We want to perfrom arbitrarily long quantum computations with a quantum computer. However, the quantum gates are not perfect. In order to cope with the errors introduced by the gates, we use quantum error correction codes. This means that one logical qubit is encoded into many physical qubits. This redundancy allows to correct for a certain amount of errors on the physical qubits, such that the information stored in the logical qubit remains intact. Bigger codes allow for longer calculations to still be accurate. However, larger codes involve more gates (for example more syndrome measurements) and these gates introduce noise. You see there is some trade-off here, and which code is optimal is not obvious.
If the noise introduced by each gate is below some threshold (the fault-tolerance or accuracy threshold), then it is possible to increase the code size to allow for arbitrarily long calculations. This threshold depends on the code we started with (usually it is iteratively concatenated with itself). There are several ways to estimate this value. Often it is done by numerical simulation: Introduce random errors and check whether the calculation still worked. This method typically gives threshold values which are too high. There are also some analytical proofs in the literature, for example this one by Aliferis and Cross.

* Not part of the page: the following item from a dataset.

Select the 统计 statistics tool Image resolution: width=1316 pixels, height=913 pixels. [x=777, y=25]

You need a surprisingly large number of quantum gates to implement a quantum error correcting code in a fault-tolerant manner. One part of the reason is that there are many errors to detect since a code that can correct all single qubit errors already requires 5 qubits and each error can be of three kinds (corresponding to unintentional X, Y, Z gates). Hence to even just correct any single qubit error, you already need logic to distinguish between these 15 errors plus the no-error situation: $XIIII$, $YIIII$, $ZIIII$, $IXIII$, $IYIII$, $IZIII$, $IIXII$, $IIYII$, $IIZII$, $IIIXI$, $IIIYI$, $IIIZI$, $IIIIX$, $IIIIY$, $IIIIZ$, $IIIII$ where $X$, $Y$, $Z$ are the possible single qubit errors and $I$ (identity) denotes the no-error-for-this-qubit situation.

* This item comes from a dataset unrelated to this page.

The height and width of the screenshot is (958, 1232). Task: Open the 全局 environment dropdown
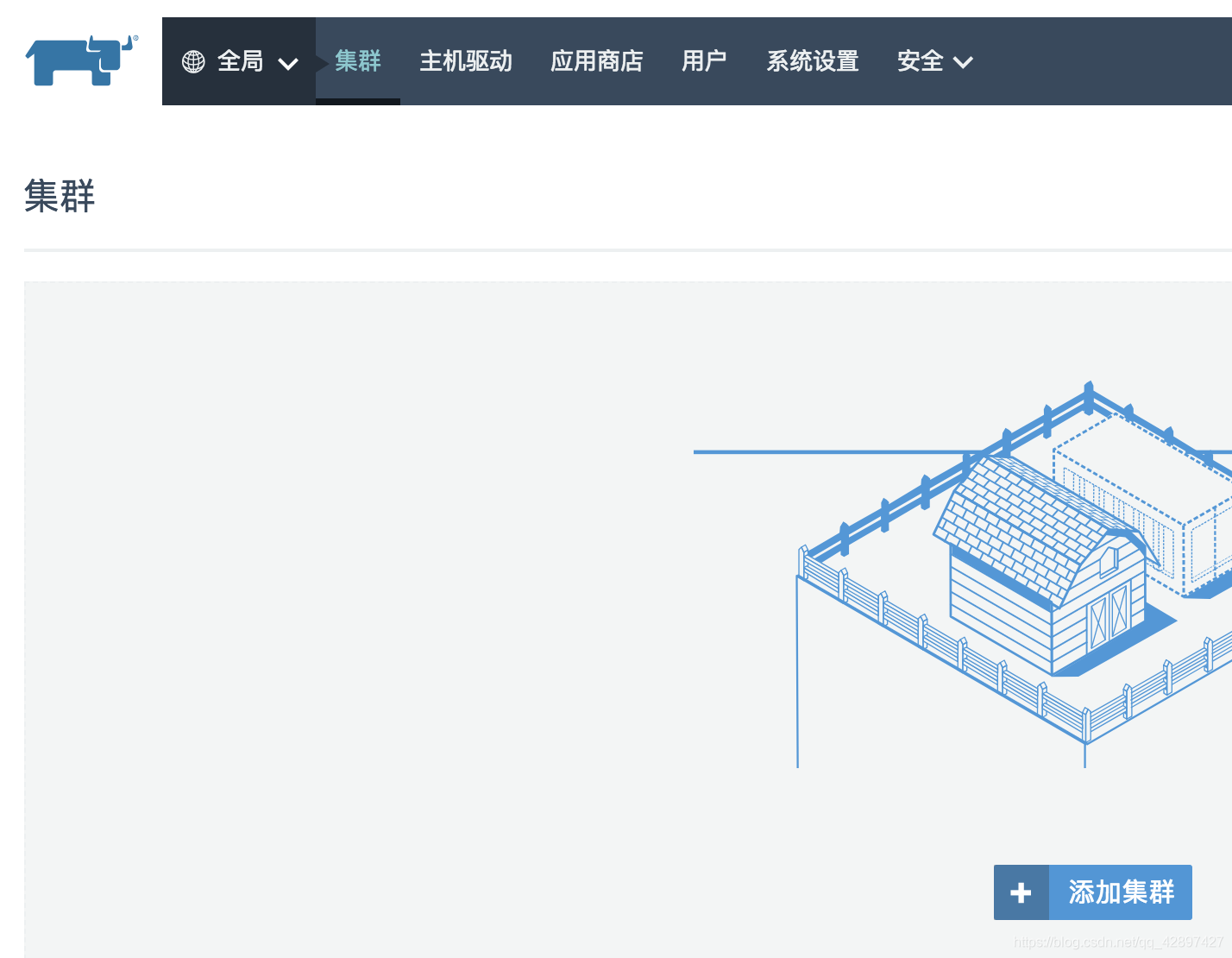pos(239,61)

The main part of the reason is, however, that you cannot use straight-forward error detection circuitry: Every CNOT (or every other nontrivial 2 or more qubit gate) forwards errors in one qubit to another qubit which would be disastrous for the most trivial case of a single qubit error correcting code and still very bad for more sophisticated codes. Hence a fault-tolerant (useful) implementation of needs even more effort than one might naively think.

With many gates per error correcting step, you can only permit a very low error rate per step. Here yet another problem arises: Since you may have coherent errors, you must be ready for the worst case that an error $\epsilon$ propagates not as $N \epsilon$ after N single qubit gates but as $N^2 \epsilon$. This value must remain sufficiently low such that you overall gain after correcting some (but not all) errors, for example single qubit errors only.

An example for a coherent error is an implementation of a gate $G$ that does, to first order, not simply $G$ but $G + \sqrt{\epsilon} X$ which you might call an error of $\epsilon$ because that is the probability corresponding to the probability amplitude $\sqrt{\epsilon}$ and hence the probability that a measurement directly after the gate reveals that it acted as the error $X$. After $N$ applications of this gate, again to first order, you have actually applied $G^N + N \sqrt{\epsilon} G^N X$ (if G and X commute, otherwise a more complicated construct that has $N$ distinct terms proportional to $\sqrt{\epsilon}$). Hence you would, if measuring then, find an error probability of $N^2 \epsilon$.

Incoherent errors are more benign. Yet if one must give a single value as an error threshold, then one cannot choose to only assume benign errors!